Aoi laughed. "Interesting metaphor. But human explanations can't be fully optimized."
"Why not?" Yuki showed interest.
"Optimal codes assume the listener knows the probability distribution. But in reality, you don't know the other person's knowledge level."
Aoi drew a diagram on the whiteboard.
"The ideal explanation most efficiently reduces the other person's entropy—their uncertainty."
"Entropy reduction rate?" Riku asked.
"Yes. Too redundant takes time. Too concise can't be understood. Balance matters."
Yuki wrote in their notebook. "So you need to change explanations based on the person."
"Exactly. There's something called the Kraft inequality."
"Kraft inequality?"
Aoi wrote an equation.
"Σ 2^(-l_i) ≤ 1
Where l_i is the length of each code.
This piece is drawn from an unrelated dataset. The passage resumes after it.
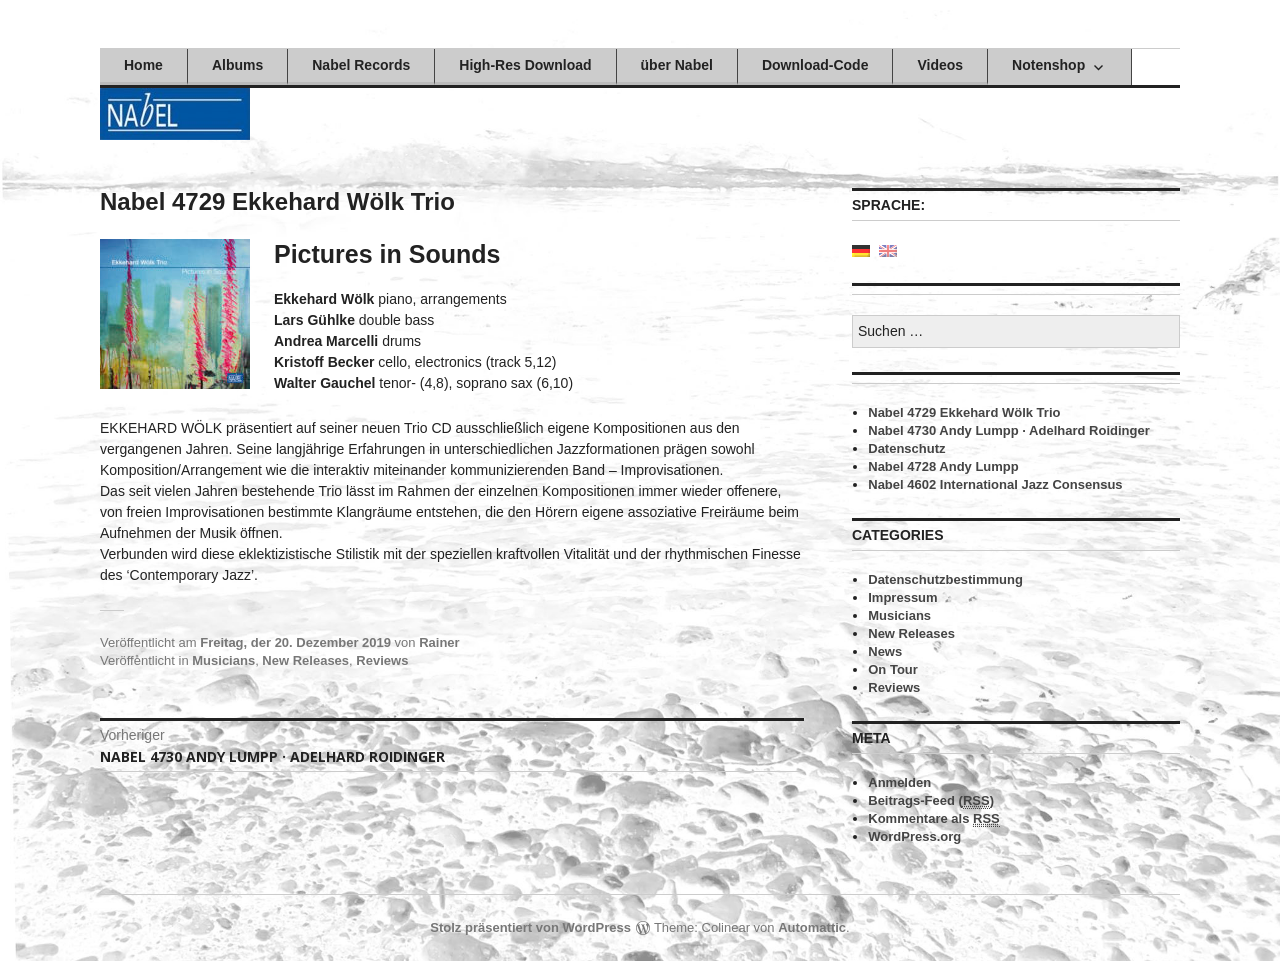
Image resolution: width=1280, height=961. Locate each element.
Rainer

Only codes satisfying this can be uniquely decoded."
Riku pondered. "Are there similar constraints on explanations?"
"Interesting perspective. The 'code length' of explanation is the complexity and quantity of words used. The listener's processing capacity is limited."
"So you divide information in stages," Yuki understood.
"Yes. Cramming everything at once causes overflow. But too little doesn't get through."
Aoi gave an example.
"When explaining entropy to beginners, don't show equations immediately. First concrete examples, then intuitive meaning, finally formulas."
"Optimizing encoding order," Riku noticed.
"You could say that. Frequently needed concepts first, details later."
Yuki laughed. "Senpai, you're unconsciously practicing information theory."
"Education is a kind of communication, after all."
Riku countered. "But there are noisy listeners like me too."
"That's why redundancy is needed," Aoi admitted. "Repeating the same thing in different ways. Giving multiple examples."
"Error correction codes," Yuki understood.
"Human conversation naturally incorporates error correction. Asking 'understand?' is a feedback mechanism too."
Riku asked. "So perfectly optimal explanation is impossible?"
"Theoretically possible, but practically difficult," Aoi answered. "Prior knowledge, attention, interest—everything's a variable."
Yuki suddenly realized. "That's why good teachers observe students."
"Exactly. Adaptive encoding. Watching reactions and adjusting explanations in real-time."
Riku was impressed. "Communication is a complex optimization problem."
"Yes. Perfect is impossible, but better is achievable."
Aoi looked out the window. "Information theory gives hints for improving conversation quality."
Yuki closed their notebook. "I think I understand a bit why senpai's explanations are so clear."
"Thanks. But there's still plenty of room for optimization."
"Eternal improvement," Riku laughed.
"That's the essence of learning," Aoi said quietly.
The three would continue optimizing invisible codes.